- **What is needed**
If a line in the entries below includes "target", pick it out and copy it.

[Dataset entries]

****

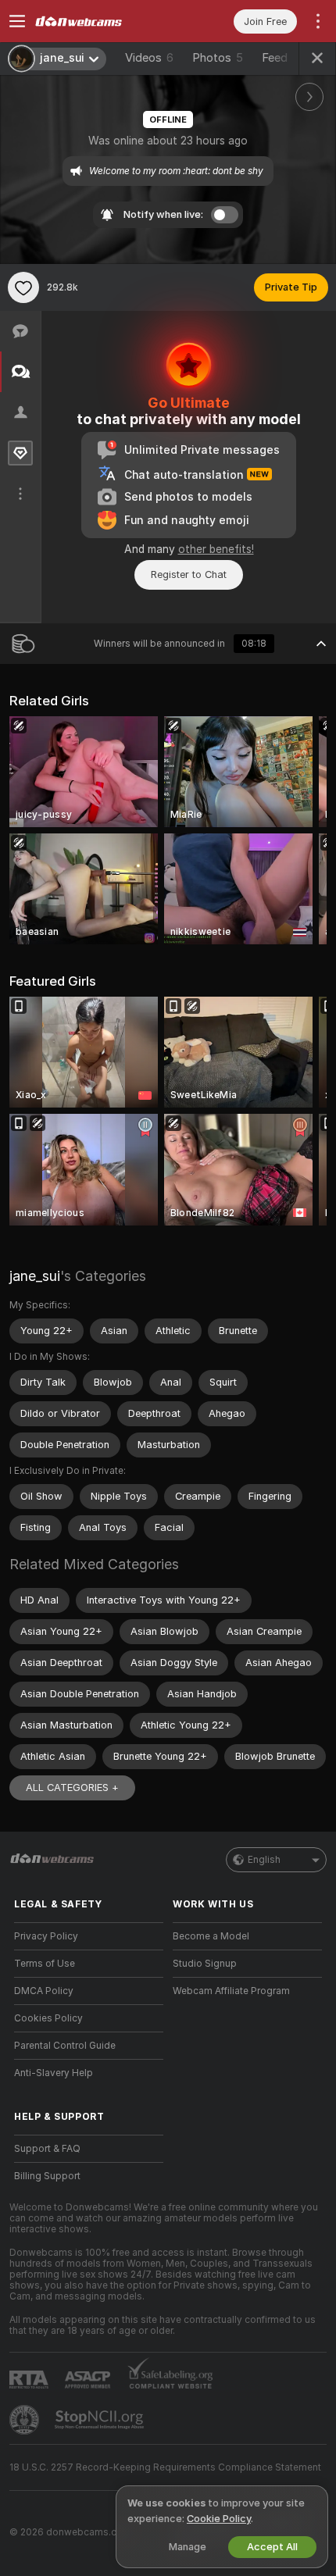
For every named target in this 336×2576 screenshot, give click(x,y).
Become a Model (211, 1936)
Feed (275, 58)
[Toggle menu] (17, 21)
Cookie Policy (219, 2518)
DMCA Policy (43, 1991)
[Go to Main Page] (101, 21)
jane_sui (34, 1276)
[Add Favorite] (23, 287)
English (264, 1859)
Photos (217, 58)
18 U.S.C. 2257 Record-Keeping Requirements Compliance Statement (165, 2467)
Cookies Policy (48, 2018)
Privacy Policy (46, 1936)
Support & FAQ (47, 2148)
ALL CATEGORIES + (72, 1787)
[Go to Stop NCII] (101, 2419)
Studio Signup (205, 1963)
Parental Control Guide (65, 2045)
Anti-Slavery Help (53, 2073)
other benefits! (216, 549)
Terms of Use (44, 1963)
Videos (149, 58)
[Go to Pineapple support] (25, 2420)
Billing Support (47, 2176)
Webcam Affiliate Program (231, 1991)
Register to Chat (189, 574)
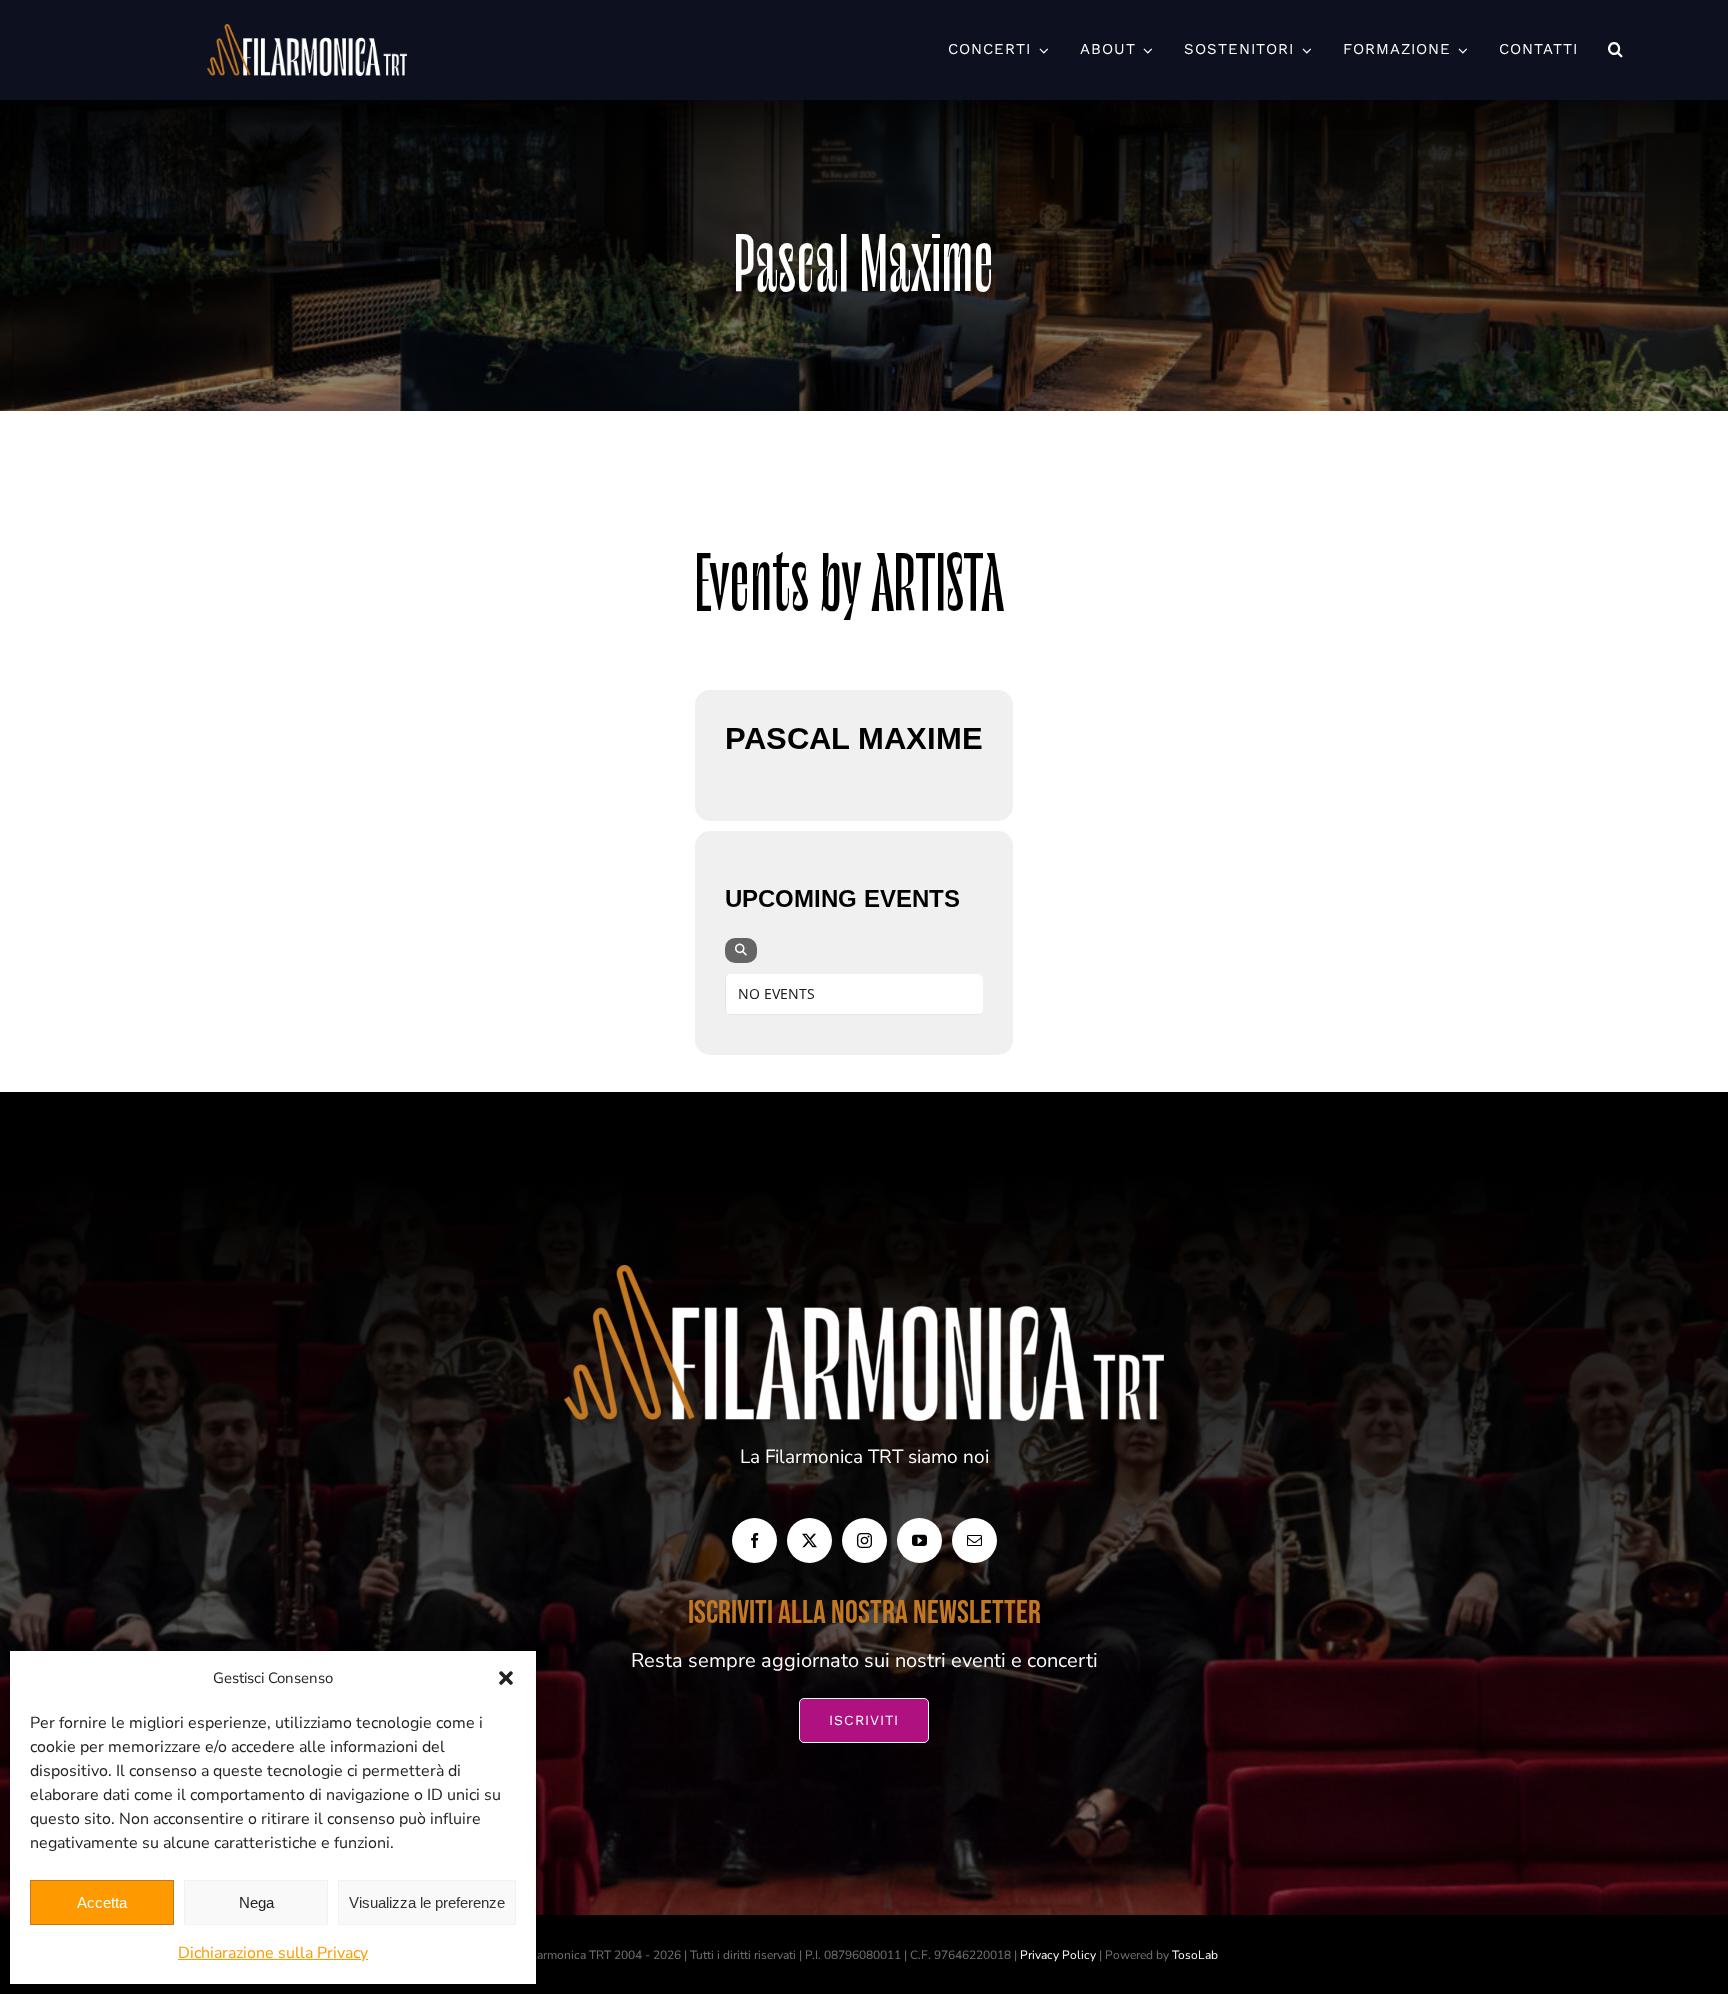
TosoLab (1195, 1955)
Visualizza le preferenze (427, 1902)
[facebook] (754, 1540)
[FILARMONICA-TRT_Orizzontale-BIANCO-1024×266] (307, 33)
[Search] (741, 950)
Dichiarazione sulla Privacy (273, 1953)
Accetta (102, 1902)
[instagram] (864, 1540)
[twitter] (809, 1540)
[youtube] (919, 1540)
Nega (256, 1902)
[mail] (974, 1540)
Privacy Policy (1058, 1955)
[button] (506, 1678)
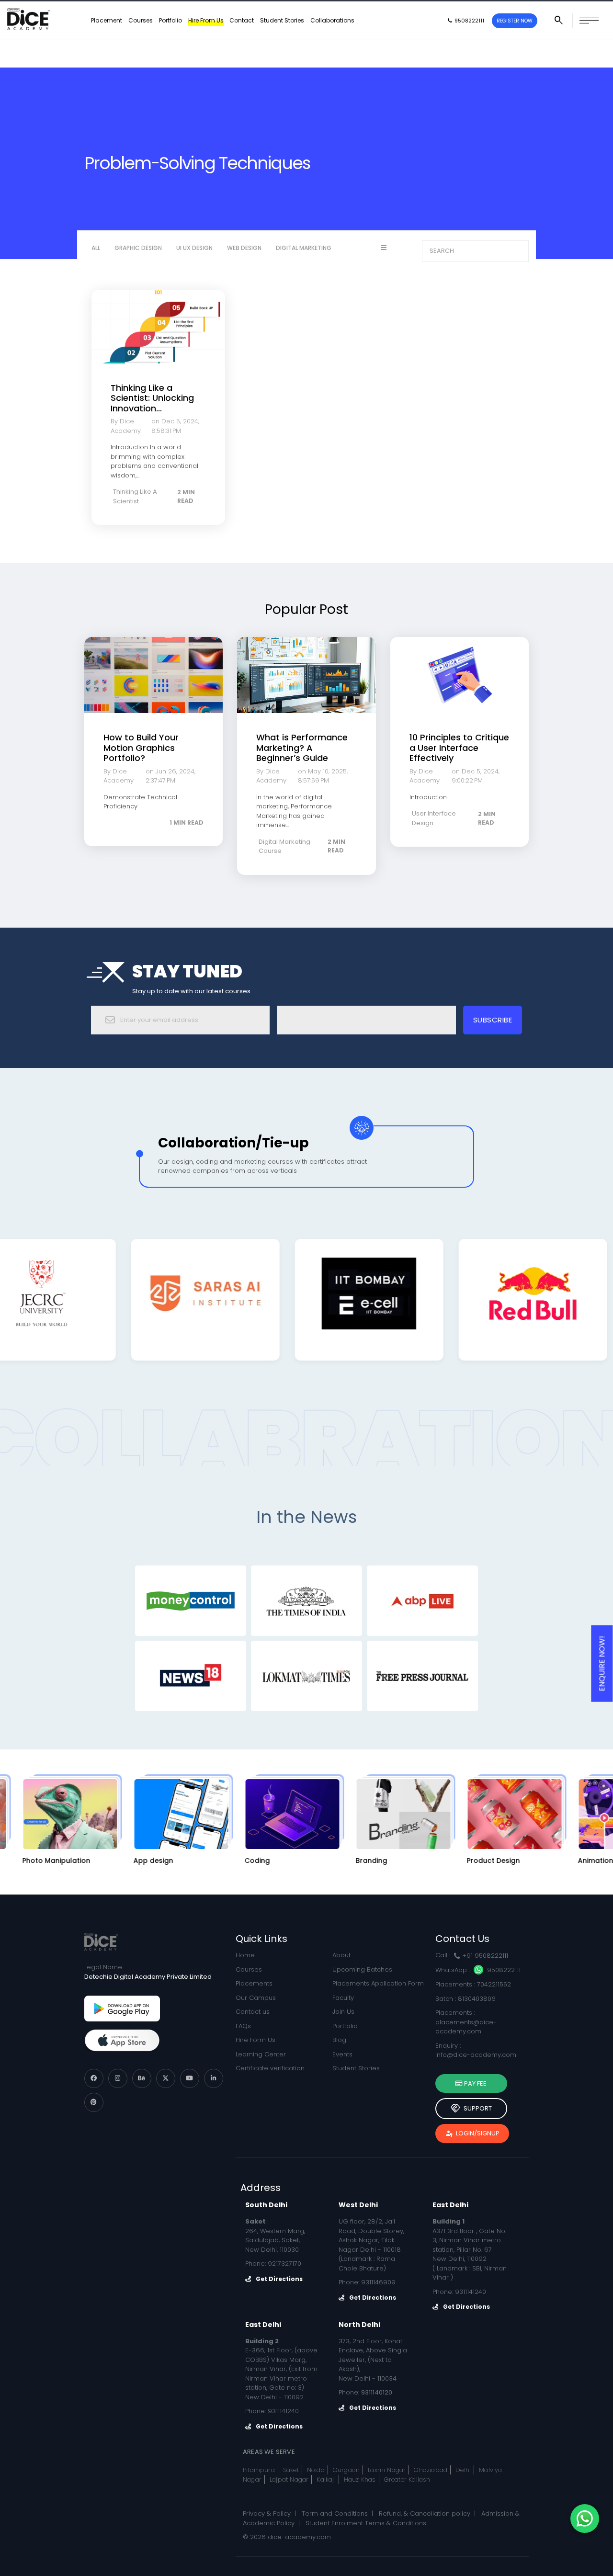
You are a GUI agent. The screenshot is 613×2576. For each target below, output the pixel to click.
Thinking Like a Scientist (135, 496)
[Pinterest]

****

- **Task result**
For every named target in this 336×2576 screenshot, give click(x,y).
You are a GUI agent. The screenshot is 613×2576. For each target below, output the pixel to click.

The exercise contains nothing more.